Era quasi mezzanotte e, appena rientrati nella loro suite, Goemon era pronto a ritirarsi nella sua parte e diede la buonanotte a Fujiko, ma, pochi attimi dopo, entrambi sentirono bussare alla porta. La donna aprì e vide il portiere che recava un mazzo di rose rosse. Non erano tante, ma la composizione era originale e bella, di gusto. 
-Scusate, questi sono per la signora che soggiorna in questa suite-
-S-sono per me? Non vedo nessun biglietto-
-Eh, non lo so, ma mi hanno detto di portarli qui-
Fujiko ringraziò, si girò verso Goemon, ma lui si era ritirato a dormire. Bussò alla sua porta.
-Goemon...stai già dormendo? Volevo sapere se...No, niente-
“Ma se è stato lui, quando li avrà presi?” si domandò. Sperava fosse lui ad averglieli regalati. 
Goemon aprì la sua porta.
-Ti stai chiedendo quando li abbia presi? Appena sono arrivato a Roma, ho poi chiamato questo hotel e ordinato di farteli portare in camera stasera. Semplice,no?-
Fujiko ringraziò e riuscì a stento a trattenere le lacrime.
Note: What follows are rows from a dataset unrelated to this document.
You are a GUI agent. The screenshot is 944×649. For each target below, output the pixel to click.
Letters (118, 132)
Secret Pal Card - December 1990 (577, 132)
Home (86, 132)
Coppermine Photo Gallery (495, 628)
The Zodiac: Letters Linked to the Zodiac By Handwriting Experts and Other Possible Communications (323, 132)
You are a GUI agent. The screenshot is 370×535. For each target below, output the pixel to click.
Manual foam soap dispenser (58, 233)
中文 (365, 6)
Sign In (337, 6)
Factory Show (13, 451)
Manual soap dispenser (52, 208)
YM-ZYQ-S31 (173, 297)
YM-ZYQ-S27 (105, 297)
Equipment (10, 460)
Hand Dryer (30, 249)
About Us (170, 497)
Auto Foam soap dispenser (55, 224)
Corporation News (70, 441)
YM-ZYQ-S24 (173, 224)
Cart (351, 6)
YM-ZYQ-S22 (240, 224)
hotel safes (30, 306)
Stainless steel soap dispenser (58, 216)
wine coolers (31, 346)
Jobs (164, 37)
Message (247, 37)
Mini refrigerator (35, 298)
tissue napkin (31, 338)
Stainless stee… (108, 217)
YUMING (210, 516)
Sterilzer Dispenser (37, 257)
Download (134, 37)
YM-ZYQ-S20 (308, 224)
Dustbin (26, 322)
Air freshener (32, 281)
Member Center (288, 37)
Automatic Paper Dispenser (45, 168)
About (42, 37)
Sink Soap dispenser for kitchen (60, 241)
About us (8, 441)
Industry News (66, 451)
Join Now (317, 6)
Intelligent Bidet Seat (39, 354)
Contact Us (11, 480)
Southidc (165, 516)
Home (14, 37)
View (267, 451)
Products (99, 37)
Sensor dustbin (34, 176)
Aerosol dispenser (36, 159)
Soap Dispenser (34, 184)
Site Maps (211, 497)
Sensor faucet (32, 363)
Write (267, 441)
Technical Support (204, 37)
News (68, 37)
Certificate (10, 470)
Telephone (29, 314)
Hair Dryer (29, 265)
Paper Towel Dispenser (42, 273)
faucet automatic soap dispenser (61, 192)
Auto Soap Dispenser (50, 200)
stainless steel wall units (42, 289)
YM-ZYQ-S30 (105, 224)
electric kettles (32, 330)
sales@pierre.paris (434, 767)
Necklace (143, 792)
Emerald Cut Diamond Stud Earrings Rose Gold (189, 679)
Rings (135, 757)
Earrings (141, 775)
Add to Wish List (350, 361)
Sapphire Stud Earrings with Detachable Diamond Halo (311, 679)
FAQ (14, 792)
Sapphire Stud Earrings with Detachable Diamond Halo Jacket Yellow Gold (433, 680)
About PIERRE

-L’ho fatto per esprimerti la mia gratitudine per esserti ricordata di me, per avermi pensato e perché...questa è la serata più emozionante che abbia mai vissuto da...da quando quella volta mi avevi detto che avremmo avuto un figlio:io ti amo ancora, Fujiko Mine-
-Anche io...-
-Il tempo ci ha divisi, ma noi siamo stati più forti di lui-
Si diedero un bacio, poi un altro e tanti altri ancora, ma quella notte Goemon non tornò a dormire nella sua parte di suite. Il passato era tornato a farsi sentire, suggellato da una notte d’amore durante la quale sembrava che, per Fujiko, le lancette dell’orologio avessero fatto un balzo indietro:lo stesso modo di accarezzarla e di prenderla, la stessa intensità di respiro che sentiva su di sé mentre lui la amava. Un brivido l’attraversò per tutto il corpo, dopo che ebbero finito. Ogni cosa era tornata al suo posto, almeno quella notte, perché entrambi sapevano che presto si sarebbero nuovamente separati, per tornare alle rispettive vite. Ma si erano ritrovati e, per loro, contava solo questo.